This week, on my way home from work, my car suddenly stopped accelerating on the freeway. I was pressing on the gas, and it just slowly lost steam. 55-50-45-40 and so on, as I made my way to the right hand side of the road, onto a graveled hard shoulder. I parked it and when I tried to start it up again, it wouldn’t budge.
I was stuck.
I called AAA and they said they’d send a tow truck. I called my husband and he was ready to drive over and pick me up, but as it turns out, you have to wait with your car in order for the tow truck to pick up the car, and so I was indeed stuck there indefinitely.
“Aren’t you supposed to get out of the car in this situation?” he asked.
I really didn’t want to. The highway was bustling with activity. The last thing I wanted to do was attract the unwanted attention of some drive-by trucker psycho killers. I’ve seen the movies.

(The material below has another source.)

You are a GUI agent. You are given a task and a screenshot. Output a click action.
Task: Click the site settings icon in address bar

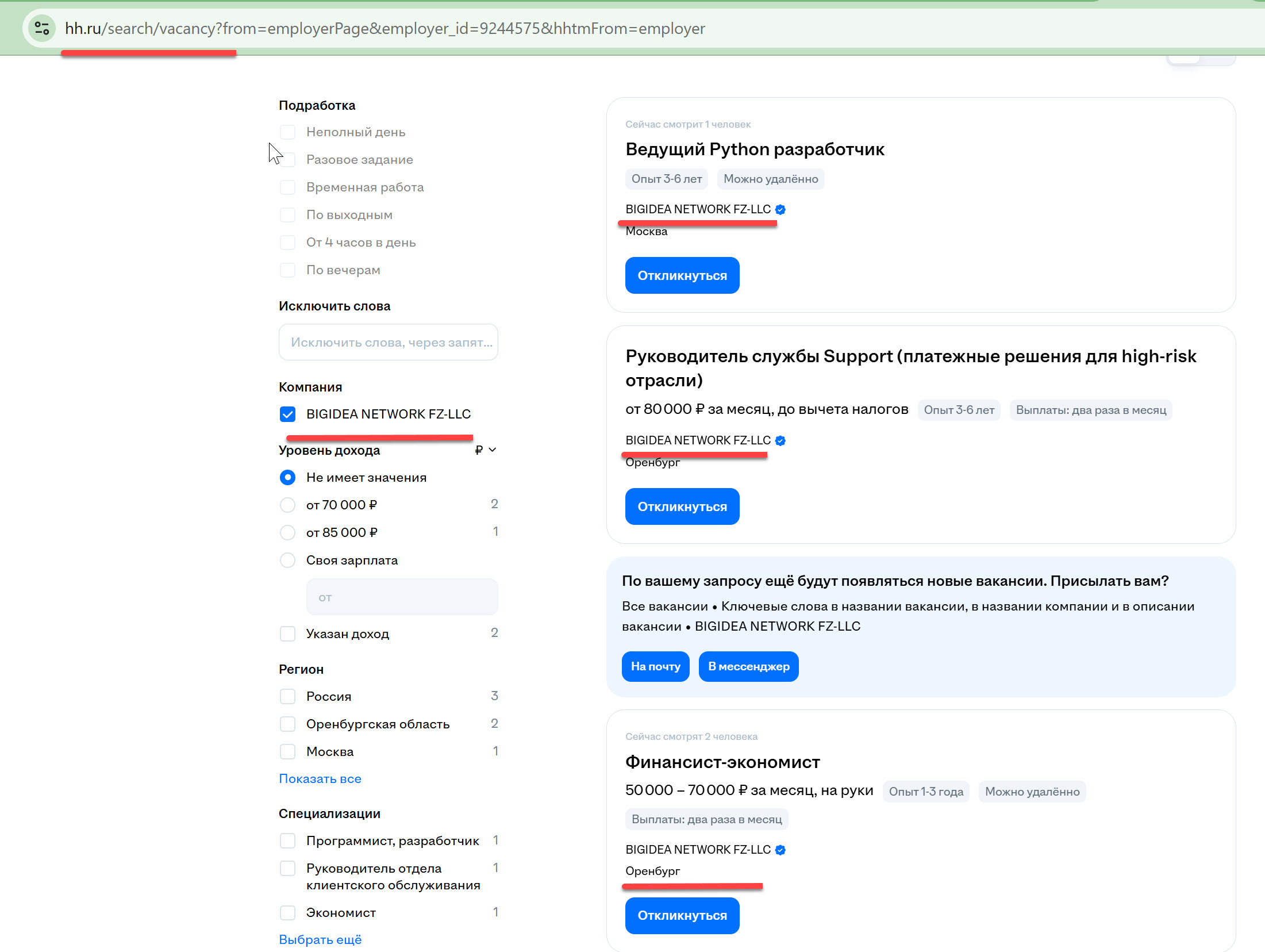tap(41, 28)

But while I waited, I did call the California Highway Patrol, just to get a straight answer. Was I safe sitting in the car (well, aside from possibly drowning in my own sweat)? The answer I got was that I would be fine, if I felt safe sitting there. The operator just recommended that I buckle my seat belt. A CHP officer later stopped by to make sure I was okay and again concurred that I would be okay where I was.
As it turns out, in the UK, you really are advised to get out of the car and to get all of your passengers out of your car if your car breaks down on the motorway. Of course, it also advises staying far out of the way of traffic and away from the front of your car. One article suggests that only if you’re in danger should you get back in your car. Another article suggests that you should only get back in your car if a nice cup of hot tea and a scone is awaiting inside.
Okay, maybe I made that last part up.
AAA arrived an hour and 20 minutes after my call, and I’ve never been happier to see a tow truck.
And for the gearheads in the room who were wondering what exactly was wrong with the car? A faulty fuel pump was to blame.